Exercise description ▸ Search the records below for "magnifier" and copy every line it turns up in.

Data for this task ▸
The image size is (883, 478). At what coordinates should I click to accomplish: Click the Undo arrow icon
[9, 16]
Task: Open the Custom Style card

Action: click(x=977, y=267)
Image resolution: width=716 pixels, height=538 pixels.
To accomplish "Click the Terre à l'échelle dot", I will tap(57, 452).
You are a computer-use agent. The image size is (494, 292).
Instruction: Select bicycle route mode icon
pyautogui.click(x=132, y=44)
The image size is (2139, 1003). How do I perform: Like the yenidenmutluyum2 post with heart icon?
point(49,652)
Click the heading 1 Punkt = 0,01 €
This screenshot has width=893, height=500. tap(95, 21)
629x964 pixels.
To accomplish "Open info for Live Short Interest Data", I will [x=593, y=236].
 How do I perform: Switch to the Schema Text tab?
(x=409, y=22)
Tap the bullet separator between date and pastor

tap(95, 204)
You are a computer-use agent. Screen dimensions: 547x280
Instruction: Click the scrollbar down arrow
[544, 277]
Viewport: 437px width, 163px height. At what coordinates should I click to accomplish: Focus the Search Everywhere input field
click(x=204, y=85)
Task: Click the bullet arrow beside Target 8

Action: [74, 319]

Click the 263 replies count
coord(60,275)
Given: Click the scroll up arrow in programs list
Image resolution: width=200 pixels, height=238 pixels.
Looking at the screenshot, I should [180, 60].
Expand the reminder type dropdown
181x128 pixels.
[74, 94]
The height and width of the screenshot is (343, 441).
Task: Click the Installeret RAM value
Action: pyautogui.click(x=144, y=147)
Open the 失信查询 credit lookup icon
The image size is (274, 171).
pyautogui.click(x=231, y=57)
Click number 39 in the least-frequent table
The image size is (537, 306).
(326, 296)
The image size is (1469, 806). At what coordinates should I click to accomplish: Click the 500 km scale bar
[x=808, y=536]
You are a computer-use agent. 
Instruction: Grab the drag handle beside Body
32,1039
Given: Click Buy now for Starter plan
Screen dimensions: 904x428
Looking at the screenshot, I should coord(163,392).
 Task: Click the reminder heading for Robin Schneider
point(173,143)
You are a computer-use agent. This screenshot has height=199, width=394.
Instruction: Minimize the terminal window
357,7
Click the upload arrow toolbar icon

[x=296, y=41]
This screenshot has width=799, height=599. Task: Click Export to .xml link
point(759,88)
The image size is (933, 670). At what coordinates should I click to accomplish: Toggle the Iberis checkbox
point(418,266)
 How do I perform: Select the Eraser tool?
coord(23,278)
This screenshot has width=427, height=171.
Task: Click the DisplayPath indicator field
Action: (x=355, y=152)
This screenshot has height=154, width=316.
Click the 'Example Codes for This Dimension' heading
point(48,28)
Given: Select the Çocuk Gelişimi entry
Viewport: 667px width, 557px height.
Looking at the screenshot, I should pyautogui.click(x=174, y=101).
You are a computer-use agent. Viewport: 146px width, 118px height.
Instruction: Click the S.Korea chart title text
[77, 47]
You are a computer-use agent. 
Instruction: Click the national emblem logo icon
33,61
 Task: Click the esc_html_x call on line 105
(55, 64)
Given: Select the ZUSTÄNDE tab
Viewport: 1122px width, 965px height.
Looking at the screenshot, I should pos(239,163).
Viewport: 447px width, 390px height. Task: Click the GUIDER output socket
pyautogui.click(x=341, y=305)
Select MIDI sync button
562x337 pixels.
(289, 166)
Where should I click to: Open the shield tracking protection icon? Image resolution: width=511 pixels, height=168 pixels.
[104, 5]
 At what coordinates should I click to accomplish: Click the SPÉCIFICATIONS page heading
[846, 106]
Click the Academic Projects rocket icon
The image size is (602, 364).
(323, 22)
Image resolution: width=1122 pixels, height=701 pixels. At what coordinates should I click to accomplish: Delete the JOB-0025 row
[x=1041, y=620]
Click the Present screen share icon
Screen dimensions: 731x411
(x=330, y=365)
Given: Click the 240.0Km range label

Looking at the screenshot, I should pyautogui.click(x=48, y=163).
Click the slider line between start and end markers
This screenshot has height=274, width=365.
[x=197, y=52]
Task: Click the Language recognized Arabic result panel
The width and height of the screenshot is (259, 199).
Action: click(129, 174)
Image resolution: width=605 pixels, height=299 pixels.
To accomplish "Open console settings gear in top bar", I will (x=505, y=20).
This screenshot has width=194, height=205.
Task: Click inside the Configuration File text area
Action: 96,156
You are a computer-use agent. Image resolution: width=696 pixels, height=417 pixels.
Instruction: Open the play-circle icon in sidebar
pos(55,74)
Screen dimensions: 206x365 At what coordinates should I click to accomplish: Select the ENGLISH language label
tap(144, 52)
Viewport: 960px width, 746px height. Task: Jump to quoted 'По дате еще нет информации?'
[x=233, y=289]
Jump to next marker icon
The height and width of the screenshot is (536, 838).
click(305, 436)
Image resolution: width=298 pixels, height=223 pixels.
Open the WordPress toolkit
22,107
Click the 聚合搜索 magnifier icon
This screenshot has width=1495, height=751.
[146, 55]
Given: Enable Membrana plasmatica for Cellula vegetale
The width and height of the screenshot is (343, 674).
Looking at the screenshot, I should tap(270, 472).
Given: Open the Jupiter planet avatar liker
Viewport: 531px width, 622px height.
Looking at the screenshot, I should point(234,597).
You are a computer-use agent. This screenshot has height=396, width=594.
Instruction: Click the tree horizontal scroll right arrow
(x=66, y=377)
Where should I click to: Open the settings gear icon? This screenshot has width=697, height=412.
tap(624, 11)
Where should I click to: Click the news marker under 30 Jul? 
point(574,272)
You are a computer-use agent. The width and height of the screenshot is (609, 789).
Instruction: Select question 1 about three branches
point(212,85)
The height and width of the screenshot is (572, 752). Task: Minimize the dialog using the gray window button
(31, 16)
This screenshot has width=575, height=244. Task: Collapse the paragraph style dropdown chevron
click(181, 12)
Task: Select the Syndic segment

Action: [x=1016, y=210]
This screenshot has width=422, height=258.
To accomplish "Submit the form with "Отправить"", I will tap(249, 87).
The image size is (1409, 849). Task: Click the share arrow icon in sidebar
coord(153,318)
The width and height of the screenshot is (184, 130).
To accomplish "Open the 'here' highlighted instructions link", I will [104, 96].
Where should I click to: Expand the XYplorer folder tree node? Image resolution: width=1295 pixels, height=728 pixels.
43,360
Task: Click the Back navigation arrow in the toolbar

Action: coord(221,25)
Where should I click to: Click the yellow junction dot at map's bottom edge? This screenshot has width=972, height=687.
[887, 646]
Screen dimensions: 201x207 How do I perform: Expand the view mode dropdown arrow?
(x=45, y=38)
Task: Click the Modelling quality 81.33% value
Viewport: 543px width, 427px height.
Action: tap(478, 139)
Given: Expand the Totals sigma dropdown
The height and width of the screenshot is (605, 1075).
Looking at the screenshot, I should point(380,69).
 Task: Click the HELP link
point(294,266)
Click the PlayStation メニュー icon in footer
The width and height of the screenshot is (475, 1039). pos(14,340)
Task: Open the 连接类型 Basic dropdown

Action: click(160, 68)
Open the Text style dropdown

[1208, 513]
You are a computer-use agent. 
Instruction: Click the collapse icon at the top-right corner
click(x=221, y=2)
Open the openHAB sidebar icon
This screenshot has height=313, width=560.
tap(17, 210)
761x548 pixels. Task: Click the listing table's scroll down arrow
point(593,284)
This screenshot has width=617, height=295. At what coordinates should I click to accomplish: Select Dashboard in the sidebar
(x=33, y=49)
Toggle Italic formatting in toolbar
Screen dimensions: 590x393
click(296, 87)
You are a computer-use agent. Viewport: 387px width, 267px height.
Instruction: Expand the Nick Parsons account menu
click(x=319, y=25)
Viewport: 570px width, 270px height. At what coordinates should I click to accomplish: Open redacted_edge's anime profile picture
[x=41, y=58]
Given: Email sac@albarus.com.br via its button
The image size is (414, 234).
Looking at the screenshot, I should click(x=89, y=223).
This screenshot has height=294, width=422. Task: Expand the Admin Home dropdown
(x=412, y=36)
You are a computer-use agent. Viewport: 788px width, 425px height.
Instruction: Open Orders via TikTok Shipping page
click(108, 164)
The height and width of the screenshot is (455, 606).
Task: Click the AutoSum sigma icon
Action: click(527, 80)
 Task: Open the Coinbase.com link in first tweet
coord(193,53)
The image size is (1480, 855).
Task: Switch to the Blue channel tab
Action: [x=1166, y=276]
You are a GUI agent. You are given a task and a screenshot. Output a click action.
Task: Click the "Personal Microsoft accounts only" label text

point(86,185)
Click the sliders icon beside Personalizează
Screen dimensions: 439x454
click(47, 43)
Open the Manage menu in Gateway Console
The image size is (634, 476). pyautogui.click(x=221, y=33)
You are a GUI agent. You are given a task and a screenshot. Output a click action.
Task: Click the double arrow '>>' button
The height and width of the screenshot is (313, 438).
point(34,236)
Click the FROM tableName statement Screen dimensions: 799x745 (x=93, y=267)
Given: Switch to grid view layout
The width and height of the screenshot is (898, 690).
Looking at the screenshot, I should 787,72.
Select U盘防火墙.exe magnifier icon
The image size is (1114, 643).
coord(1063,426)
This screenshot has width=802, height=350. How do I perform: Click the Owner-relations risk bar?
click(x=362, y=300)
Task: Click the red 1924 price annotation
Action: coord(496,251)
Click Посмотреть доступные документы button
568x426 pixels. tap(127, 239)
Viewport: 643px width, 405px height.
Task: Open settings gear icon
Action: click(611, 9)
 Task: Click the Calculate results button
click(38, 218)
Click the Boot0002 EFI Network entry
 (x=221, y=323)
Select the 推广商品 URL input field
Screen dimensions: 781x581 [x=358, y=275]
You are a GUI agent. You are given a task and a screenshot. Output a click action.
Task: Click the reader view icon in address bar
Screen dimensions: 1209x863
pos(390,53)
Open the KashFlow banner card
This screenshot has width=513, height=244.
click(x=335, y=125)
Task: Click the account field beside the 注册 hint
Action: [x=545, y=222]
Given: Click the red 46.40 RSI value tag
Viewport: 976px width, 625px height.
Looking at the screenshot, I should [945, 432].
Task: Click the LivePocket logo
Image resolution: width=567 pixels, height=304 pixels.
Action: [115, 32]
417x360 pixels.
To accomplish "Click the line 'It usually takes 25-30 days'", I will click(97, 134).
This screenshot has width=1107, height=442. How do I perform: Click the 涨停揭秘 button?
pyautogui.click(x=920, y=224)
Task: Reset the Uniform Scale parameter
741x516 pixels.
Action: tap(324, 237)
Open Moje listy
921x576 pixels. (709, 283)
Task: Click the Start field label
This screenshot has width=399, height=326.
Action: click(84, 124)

Completed task ▸
Click the 聚合搜索 magnifier icon
Select U盘防火墙.exe magnifier icon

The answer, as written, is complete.